◆ ABOUT THIS EXERCISE:
Would you output the entries below only from the line containing "The width and height of the screenshot is (1184, 767)." through the line containing "The height and width of the screenshot is (862, 1344).", exactly as they stand and with both ends included?

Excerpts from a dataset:
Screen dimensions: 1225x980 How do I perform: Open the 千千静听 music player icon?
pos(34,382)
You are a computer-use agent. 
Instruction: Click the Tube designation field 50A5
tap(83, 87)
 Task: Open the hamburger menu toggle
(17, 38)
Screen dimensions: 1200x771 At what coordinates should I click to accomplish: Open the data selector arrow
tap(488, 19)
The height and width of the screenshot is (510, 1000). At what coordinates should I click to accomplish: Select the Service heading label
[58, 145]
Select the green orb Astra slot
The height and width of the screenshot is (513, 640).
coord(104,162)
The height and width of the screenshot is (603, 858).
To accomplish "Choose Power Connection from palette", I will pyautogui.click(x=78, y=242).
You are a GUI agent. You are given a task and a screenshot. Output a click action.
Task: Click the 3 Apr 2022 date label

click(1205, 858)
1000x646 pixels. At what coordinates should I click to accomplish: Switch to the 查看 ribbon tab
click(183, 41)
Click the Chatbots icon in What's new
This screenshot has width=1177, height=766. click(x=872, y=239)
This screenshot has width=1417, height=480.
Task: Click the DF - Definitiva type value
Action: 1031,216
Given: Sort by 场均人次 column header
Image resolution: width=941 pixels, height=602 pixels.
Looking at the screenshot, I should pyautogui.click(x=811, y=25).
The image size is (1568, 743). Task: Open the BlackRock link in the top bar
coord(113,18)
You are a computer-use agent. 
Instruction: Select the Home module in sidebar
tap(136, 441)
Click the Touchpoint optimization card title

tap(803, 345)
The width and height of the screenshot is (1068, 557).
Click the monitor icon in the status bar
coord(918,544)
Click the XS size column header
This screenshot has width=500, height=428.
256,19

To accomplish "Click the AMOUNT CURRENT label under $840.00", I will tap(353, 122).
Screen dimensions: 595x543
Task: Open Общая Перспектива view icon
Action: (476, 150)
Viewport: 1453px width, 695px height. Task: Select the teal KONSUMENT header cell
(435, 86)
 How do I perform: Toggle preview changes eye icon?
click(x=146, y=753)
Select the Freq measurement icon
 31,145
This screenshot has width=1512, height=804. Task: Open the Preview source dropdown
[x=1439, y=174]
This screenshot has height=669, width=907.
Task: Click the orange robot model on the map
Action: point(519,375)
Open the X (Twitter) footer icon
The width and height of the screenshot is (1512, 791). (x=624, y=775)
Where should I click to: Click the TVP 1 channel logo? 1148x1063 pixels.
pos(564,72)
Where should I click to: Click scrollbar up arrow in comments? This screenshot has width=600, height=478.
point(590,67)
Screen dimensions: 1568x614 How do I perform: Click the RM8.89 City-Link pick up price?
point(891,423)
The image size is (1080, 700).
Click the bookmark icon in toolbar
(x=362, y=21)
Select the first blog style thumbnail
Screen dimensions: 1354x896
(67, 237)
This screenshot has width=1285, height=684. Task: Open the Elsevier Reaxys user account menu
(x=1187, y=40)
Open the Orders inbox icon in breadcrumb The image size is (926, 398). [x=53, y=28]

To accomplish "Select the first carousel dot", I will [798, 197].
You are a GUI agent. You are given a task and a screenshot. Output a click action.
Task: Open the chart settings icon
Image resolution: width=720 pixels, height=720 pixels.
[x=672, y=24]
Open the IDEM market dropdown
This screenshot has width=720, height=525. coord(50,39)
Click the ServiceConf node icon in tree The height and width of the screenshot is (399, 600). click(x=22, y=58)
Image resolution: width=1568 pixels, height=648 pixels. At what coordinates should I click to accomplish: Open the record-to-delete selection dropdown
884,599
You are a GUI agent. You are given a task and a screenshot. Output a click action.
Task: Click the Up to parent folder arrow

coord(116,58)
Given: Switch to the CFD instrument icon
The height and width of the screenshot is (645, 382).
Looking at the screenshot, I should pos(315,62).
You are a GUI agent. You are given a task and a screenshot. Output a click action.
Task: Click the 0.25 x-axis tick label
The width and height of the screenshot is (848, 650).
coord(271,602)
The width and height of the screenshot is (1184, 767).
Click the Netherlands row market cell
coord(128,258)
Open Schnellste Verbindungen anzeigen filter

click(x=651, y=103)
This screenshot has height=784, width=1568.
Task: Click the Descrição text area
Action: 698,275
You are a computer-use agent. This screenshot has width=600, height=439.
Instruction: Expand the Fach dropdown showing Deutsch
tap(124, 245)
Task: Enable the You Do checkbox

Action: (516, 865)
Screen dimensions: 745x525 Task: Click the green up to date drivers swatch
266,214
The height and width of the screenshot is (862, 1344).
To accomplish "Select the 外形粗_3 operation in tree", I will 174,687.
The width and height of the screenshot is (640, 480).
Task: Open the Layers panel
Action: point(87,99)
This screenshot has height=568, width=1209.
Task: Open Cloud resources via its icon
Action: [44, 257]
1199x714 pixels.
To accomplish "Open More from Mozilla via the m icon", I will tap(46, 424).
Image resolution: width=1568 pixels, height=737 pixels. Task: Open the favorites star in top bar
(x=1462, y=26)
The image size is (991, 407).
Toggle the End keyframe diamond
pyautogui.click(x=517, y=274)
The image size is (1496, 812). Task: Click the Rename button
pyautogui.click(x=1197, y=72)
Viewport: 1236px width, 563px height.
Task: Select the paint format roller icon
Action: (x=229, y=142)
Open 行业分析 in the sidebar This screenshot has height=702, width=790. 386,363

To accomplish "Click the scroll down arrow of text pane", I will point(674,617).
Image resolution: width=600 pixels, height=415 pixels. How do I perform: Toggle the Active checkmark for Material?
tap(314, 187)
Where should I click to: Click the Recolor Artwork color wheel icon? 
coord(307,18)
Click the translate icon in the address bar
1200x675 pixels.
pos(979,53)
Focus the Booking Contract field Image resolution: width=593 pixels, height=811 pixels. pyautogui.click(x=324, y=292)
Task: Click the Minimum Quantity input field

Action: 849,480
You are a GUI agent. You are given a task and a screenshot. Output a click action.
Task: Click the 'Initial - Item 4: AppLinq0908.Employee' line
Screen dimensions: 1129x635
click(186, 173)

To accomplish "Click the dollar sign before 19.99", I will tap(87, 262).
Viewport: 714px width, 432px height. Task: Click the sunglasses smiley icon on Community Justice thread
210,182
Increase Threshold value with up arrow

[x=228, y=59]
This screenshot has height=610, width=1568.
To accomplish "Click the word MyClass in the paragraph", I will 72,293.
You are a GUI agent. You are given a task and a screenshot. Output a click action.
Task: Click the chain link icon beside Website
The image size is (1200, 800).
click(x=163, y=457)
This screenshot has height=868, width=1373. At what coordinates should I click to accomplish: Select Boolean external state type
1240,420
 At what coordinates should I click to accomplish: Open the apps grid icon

◆ TASK ANSWER:
The width and height of the screenshot is (1184, 767).
Click the Netherlands row market cell
coord(128,258)
Open Schnellste Verbindungen anzeigen filter

click(x=651, y=103)
This screenshot has height=784, width=1568.
Task: Click the Descrição text area
Action: 698,275
You are a computer-use agent. This screenshot has width=600, height=439.
Instruction: Expand the Fach dropdown showing Deutsch
tap(124, 245)
Task: Enable the You Do checkbox

Action: (516, 865)
Screen dimensions: 745x525 Task: Click the green up to date drivers swatch
266,214
The height and width of the screenshot is (862, 1344).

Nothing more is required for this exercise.